柳生石舟斎(やぎゅうせきしゅうさい)

隠れ里と呼ばれた大和国の柳生の里(奈良県)の柳生氏、その嫡男、柳生石舟斎(宗厳、新介、新左衛門)は若いころから剣術に通じ、様々な剣術を学んだといいます。時は戦国、柳生氏も戦乱に巻き込まれていきました。そんな中でも石舟斎は手柄をあげ、名を上げていきました。

新陰流との試合

そんなある日、上泉伊勢守の一行がやってきたという知らせがあり、友人である宝蔵院胤栄のいる興福寺内の宝蔵院で試合をすることになりました。石舟斎はまず弟子の疋田文五郎と勝負することになりましたが、疋田が三度勝利したといいます。

無刀取り

石舟斎は上泉伊勢守たちを里に招き弟子入りしました。滞在の後、上泉伊勢守は「無刀取り」を工夫してあみだすようにと託し旅立っていきました。上泉伊勢守が妙興寺で狂人に突然切りつけられ、その刀を素手で受け流し開眼したのが「無刀取り」です。上泉伊勢守はその工夫を石舟斎に託したのでした。

家康

時は流れ、信長が倒れ、豊臣秀吉の時代に入り、柳生氏は隠し田を理由に領地を没収されてしまいます。そんなおり、京都にいた徳川家康に招かれ、石舟斎は京都へ向かいました。

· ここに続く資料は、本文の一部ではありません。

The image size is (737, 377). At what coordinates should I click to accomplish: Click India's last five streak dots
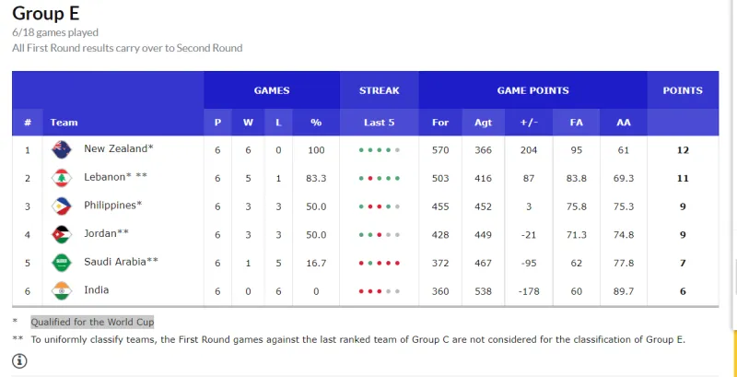point(380,291)
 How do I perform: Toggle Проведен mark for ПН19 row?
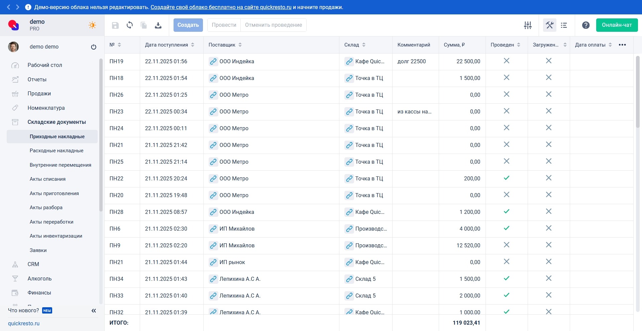pos(506,61)
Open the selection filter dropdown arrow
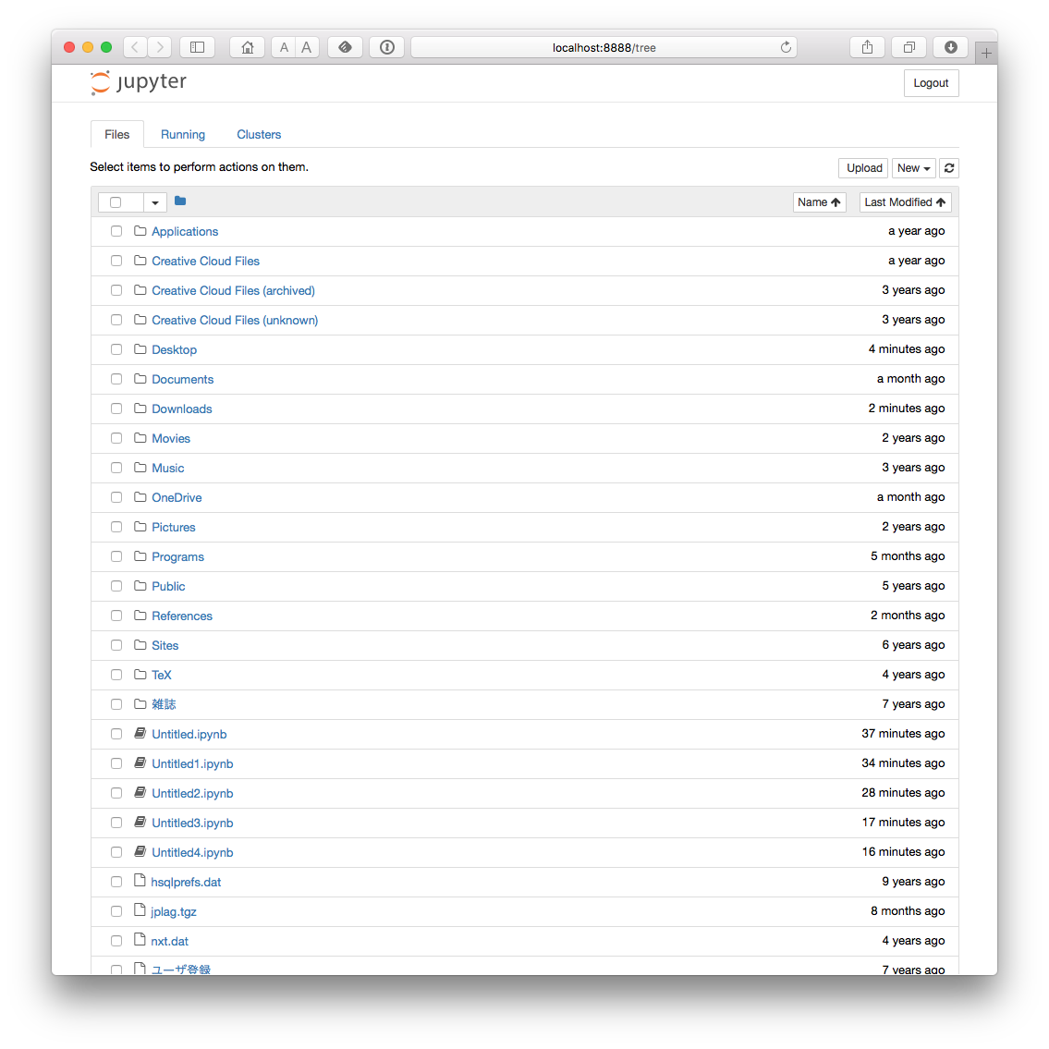The width and height of the screenshot is (1049, 1049). [x=154, y=201]
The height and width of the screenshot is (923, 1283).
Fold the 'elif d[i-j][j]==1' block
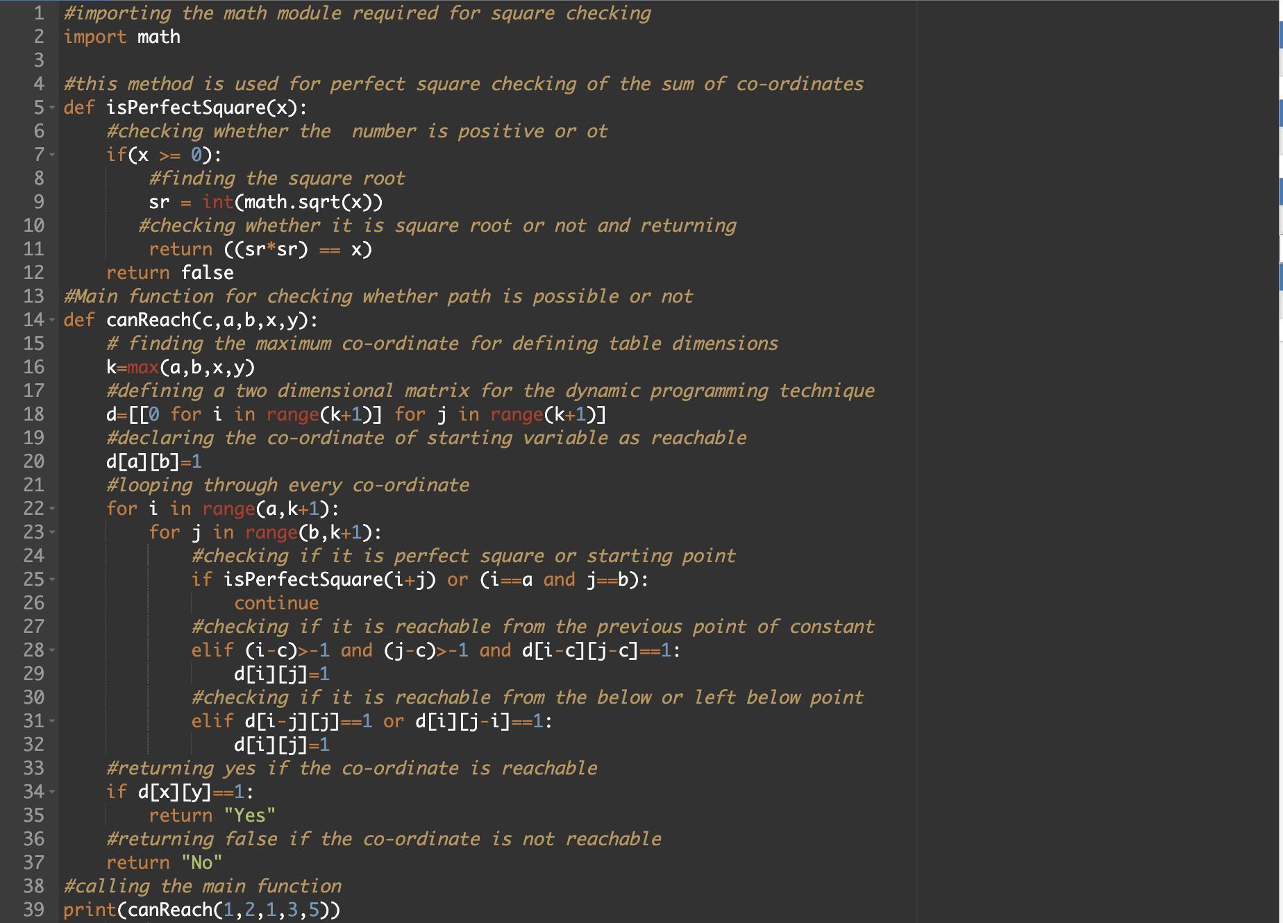52,722
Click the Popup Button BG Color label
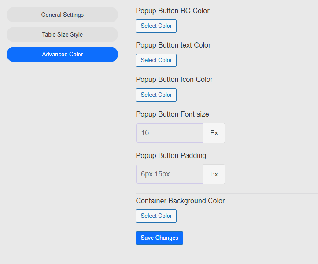 (173, 11)
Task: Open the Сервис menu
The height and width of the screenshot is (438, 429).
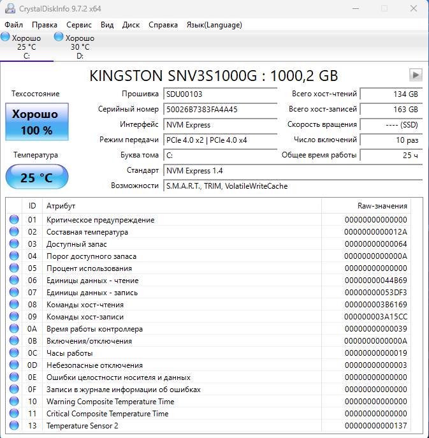Action: 79,25
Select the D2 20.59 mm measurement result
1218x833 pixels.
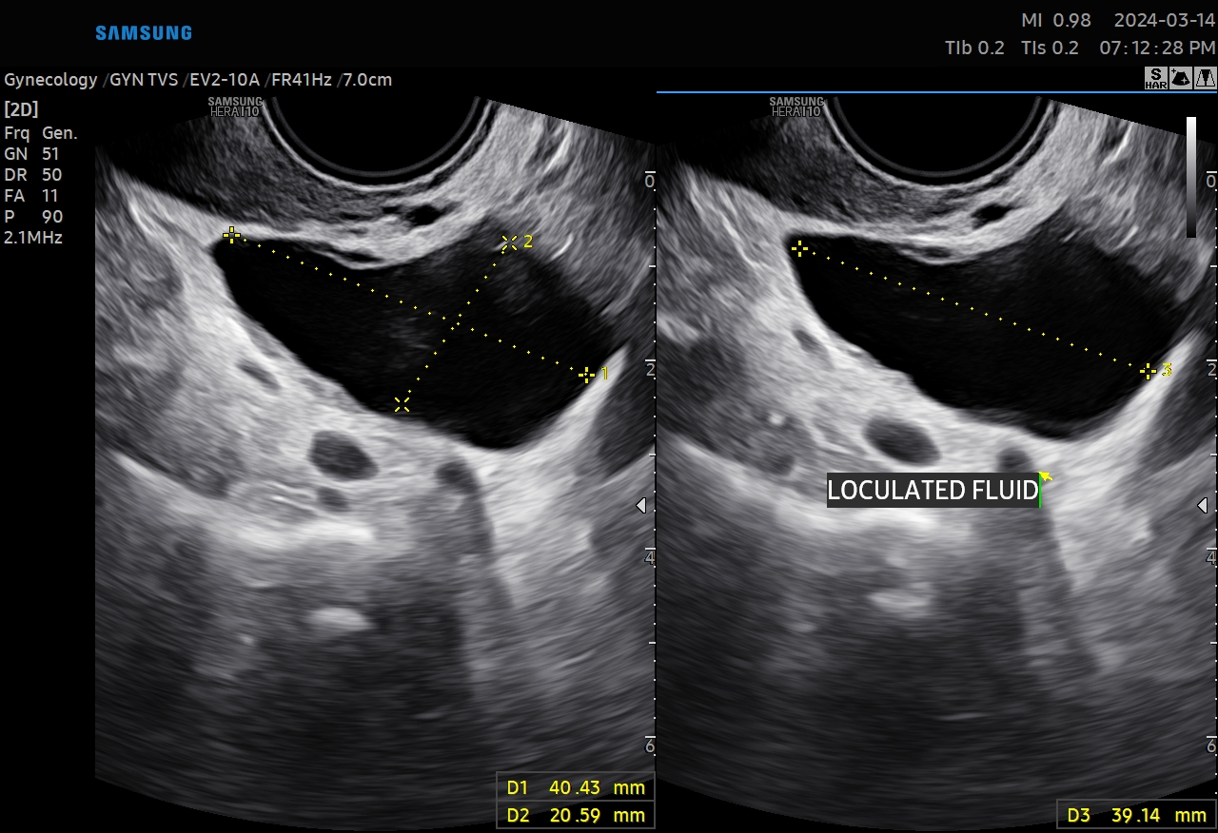click(576, 815)
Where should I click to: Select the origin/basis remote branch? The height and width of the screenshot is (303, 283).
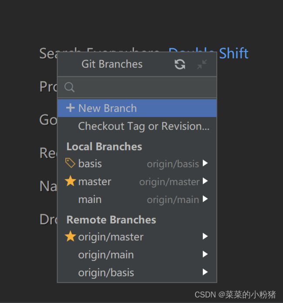click(x=137, y=272)

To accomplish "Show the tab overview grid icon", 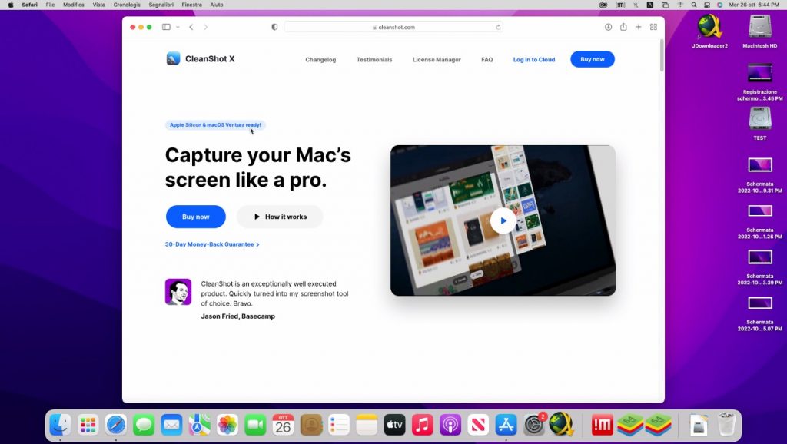I will tap(653, 27).
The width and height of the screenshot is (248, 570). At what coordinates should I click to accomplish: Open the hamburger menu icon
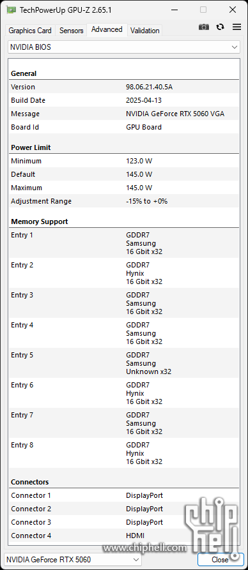point(237,27)
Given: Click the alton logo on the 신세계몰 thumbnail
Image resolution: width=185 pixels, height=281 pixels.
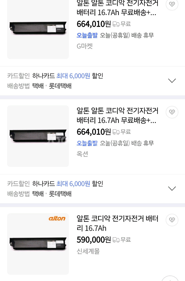Looking at the screenshot, I should (x=57, y=218).
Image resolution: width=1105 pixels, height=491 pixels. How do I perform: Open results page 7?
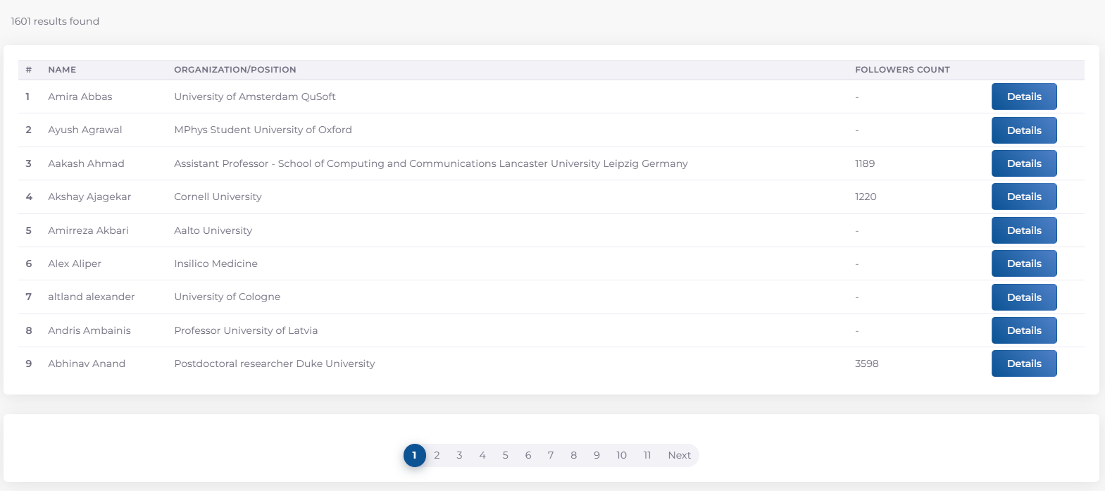pos(551,455)
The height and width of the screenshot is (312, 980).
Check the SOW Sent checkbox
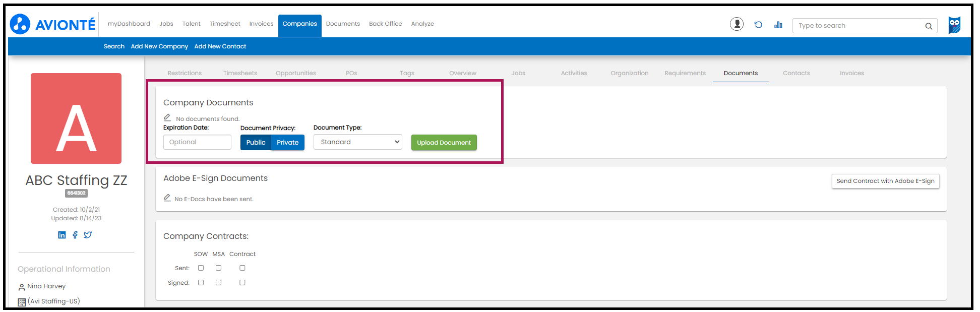[201, 268]
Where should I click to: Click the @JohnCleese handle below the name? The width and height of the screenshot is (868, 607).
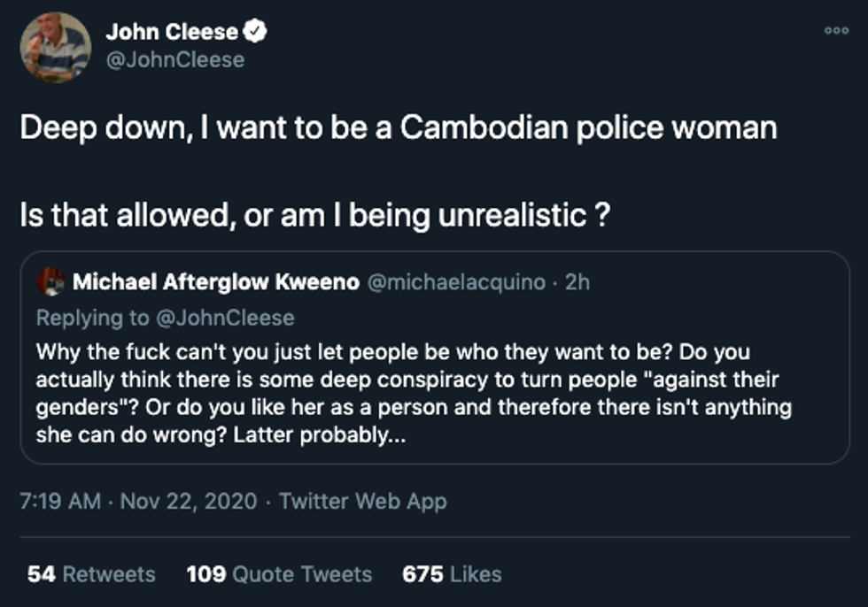[x=175, y=60]

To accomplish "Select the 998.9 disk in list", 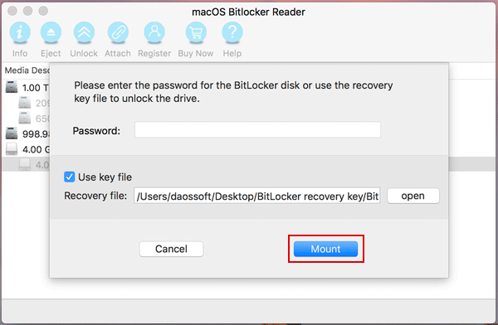I will tap(27, 133).
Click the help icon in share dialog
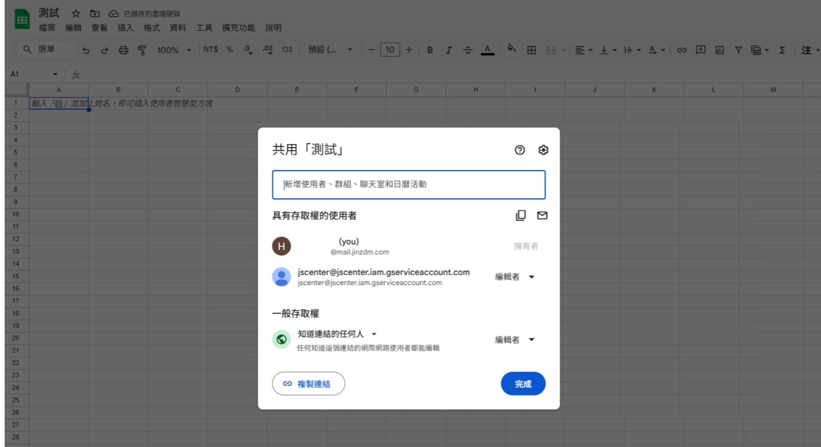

家康は上泉伊勢守の門下の奥山休賀斎などから剣術を学んでいる達人でもあります。家康は石舟斎に試合を求めました。家康の木刀は石舟斎に素手で引き取られ、家康は倒れてしまいました。あの「無刀取り」でした。

その後

家康は石舟斎を剣術指南にしようとしましたが、石舟斎は老齢を理由に断り、代わりに五男の柳生宗矩を家康に仕えさせました。柳生氏は天下分け目の関が原の戦いで徳川方に味方し、戦後、失っていた領地を回復しました。柳生宗矩はその関が原の戦いで頭角をあらわし、徳川幕府2代秀忠、3代家光にまで仕え、幕府を支えました。

一方、石舟斎の孫・柳生兵庫助は尾張の徳川家に仕え、宗矩の江戸柳生に対して、尾張柳生として歴史に名を残していきました。

※この記事は歴史に親しんでいただけることを目的に分かりやすく作成されたものです。